US brands Sadr an outlaw
2004-04-05 12:19
Baghdad - US authorities in Iraq on Monday branded Moqtada Sadr, a radical cleric from the Shiite majority, an outlaw.
Sadr is at the head of an uprising against the US-led occupation of the country, where at least seven US soldiers and 46 Iraqis were killed on Sunday.
Paul Bremer, the US civilian administrator of Iraq, pledged that US forces would stop Sadr from trying to seize authority.
"We have a group under Moqtada al-Sadr that has basically placed itself outside the legal authorities, the coalition and Iraqi officials," Bremer said.

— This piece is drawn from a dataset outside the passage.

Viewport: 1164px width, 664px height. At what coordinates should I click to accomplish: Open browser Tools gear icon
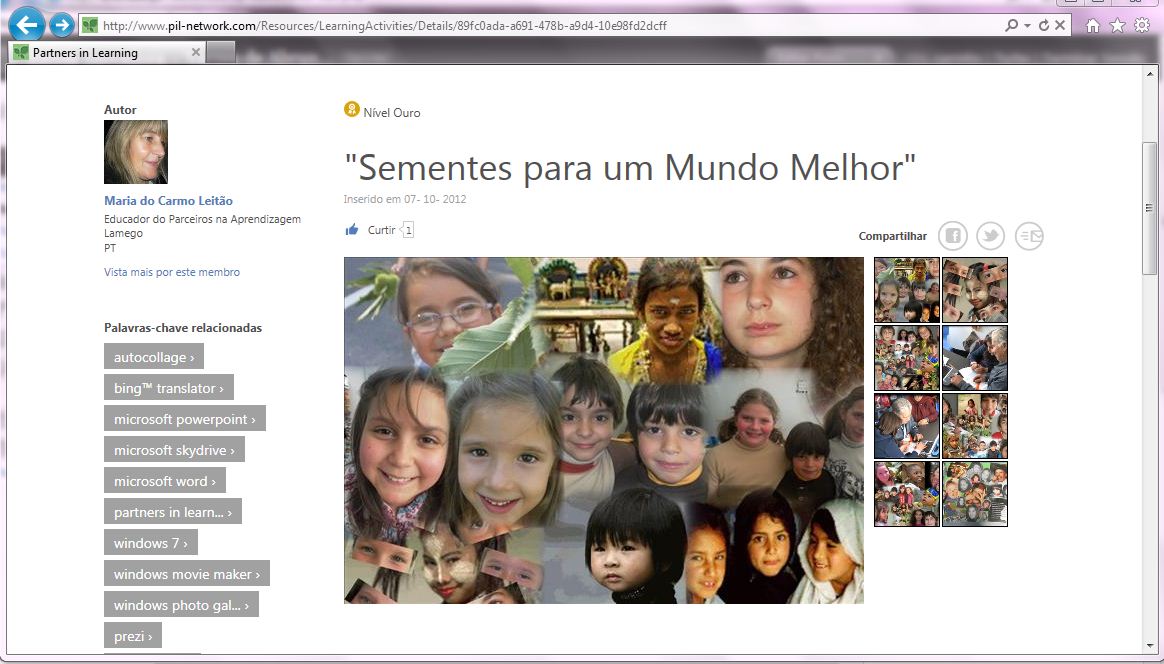[1141, 25]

"He is attempting to establish his authority in the place of the legitimate authority. We will not tolerate this. We will reassert the law and order which the Iraqi people expect," Bremer told a national security meeting.
Capture
Fresh violence broke out in Baghdad, in the British-controlled southern port of Basra and in the central holy Shiite city of Karbala, as Sadr's Mehdi Army militia seized control of a government building and tried to capture others.
In Baghdad, fighting raged for a second day as US troops shot at people throwing stones in the squalid slum of Sadr City.
A young child was wounded after soldiers fired back at people pelting them with rocks, an AFP photographer witnessed.
Hundreds of angry Shiites had gathered in the slum for the funeral of an Iraqi killed late on Sunday, during fierce clashes between coalition forces and the Mehdi Army, in which 22 Iraqis and seven US soldiers were killed.
Another 85 Iraqis and 24 US troops were wounded in the running street battles.
Revered
Tensions also ran high in the central Shiite holy city of Karbala, where Sadr supporters clashed with police in an attempt to seize public buildings, including the governor's office, as well as revered shrines.
Sadr told his followers Sunday to "terrorise" the enemy because protests had become useless. It was not clear whether Sadr's call to escalate confrontation was an order to resort to violence.
Fighting also raged in the restive Sunni town of Fallujah early on Monday, between anti-coalition fighters and US troops. One resident spoke of several people killed or wounded when US aircraft bombed residential areas.
On Sunday, fighting rocked the Shiite shrine city of Najaf, where at least 20 people were killed and more than 200 wounded when Mehdi Army militiamen confronted Spanish-led coalition forces.
Another four were killed in similar clashes between British-led forces and Sadr's people in the southern city of Amara.